• _REQUIREMENT_:
What you write should be an exact repeat of the lines from the one with "Image resolution: width=1000" through the final line below, minus the pictures.

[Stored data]
%%
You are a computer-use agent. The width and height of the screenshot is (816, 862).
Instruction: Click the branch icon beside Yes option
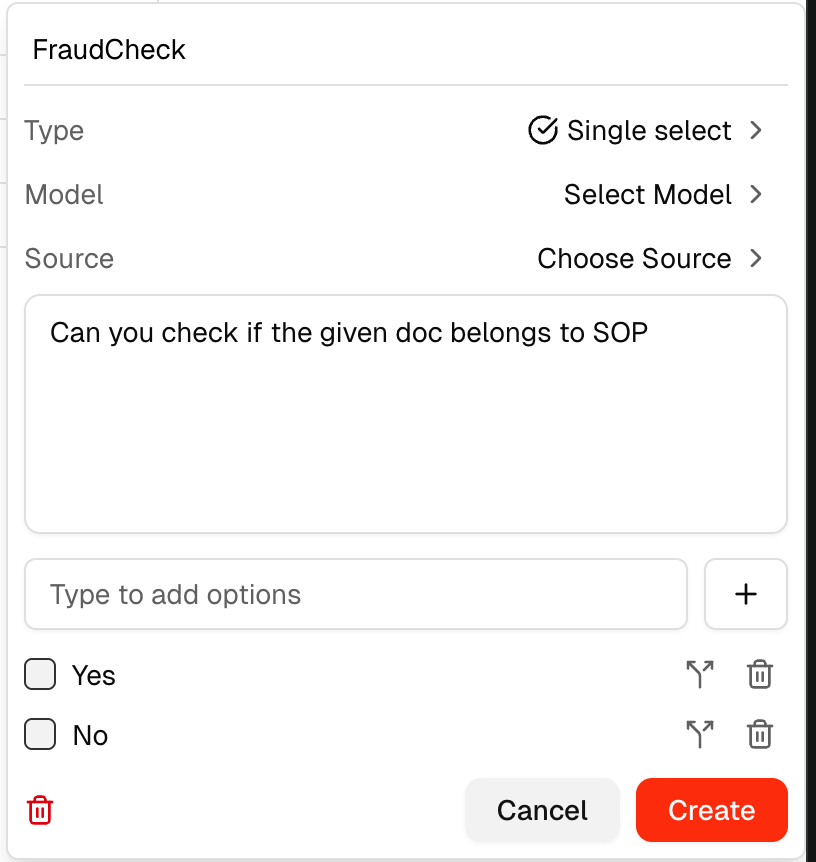pos(700,675)
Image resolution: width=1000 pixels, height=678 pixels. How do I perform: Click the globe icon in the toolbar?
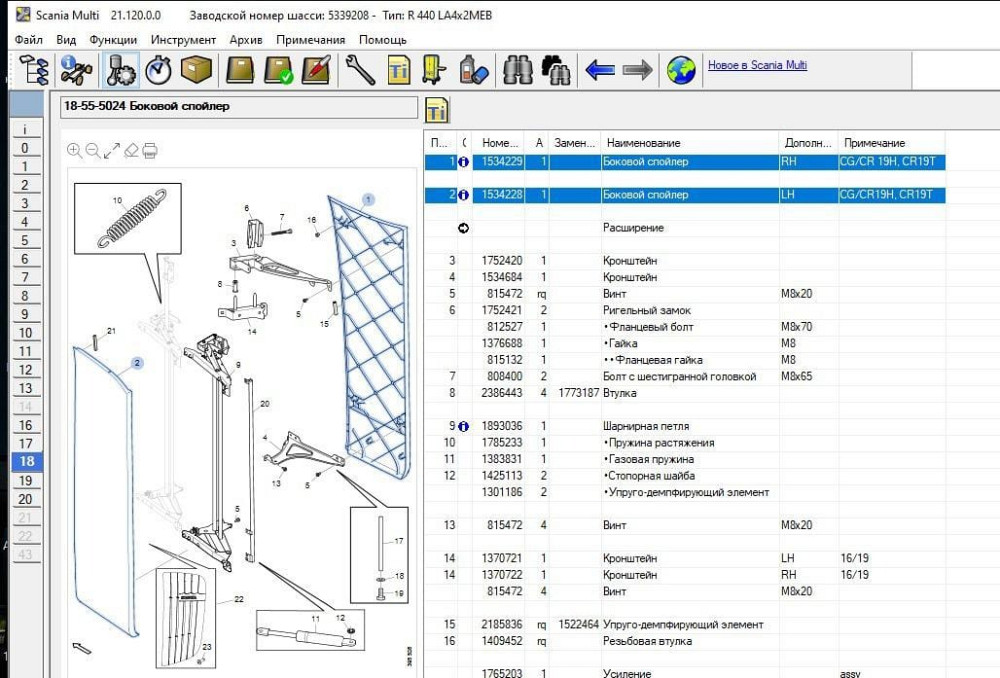pos(681,70)
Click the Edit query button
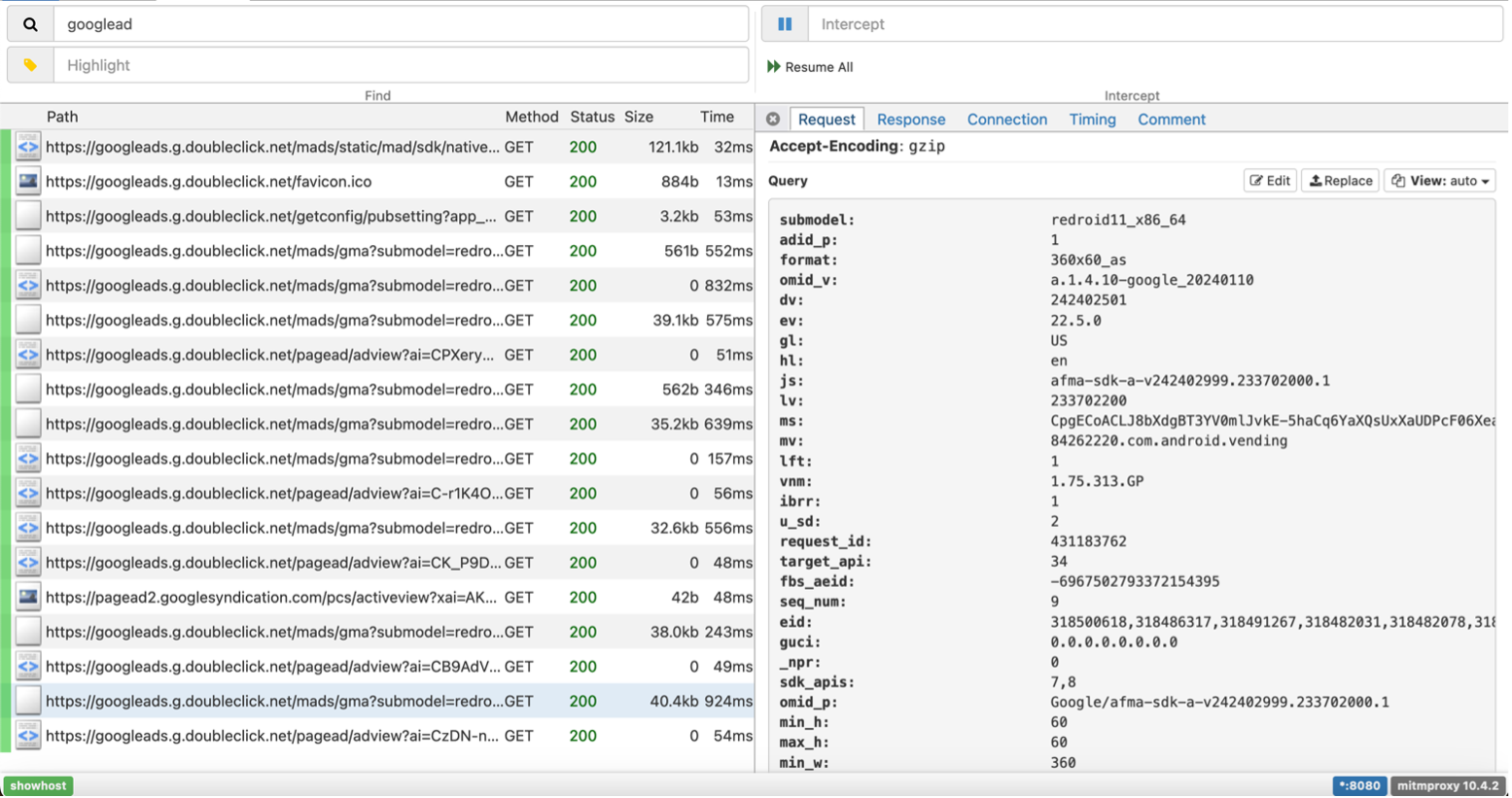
%%
• _SOLUTION TO THIS TASK_:
Image resolution: width=1000 pixels, height=678 pixels. How do I perform: Click the globe icon in the toolbar?
pos(681,70)
Click the Edit query button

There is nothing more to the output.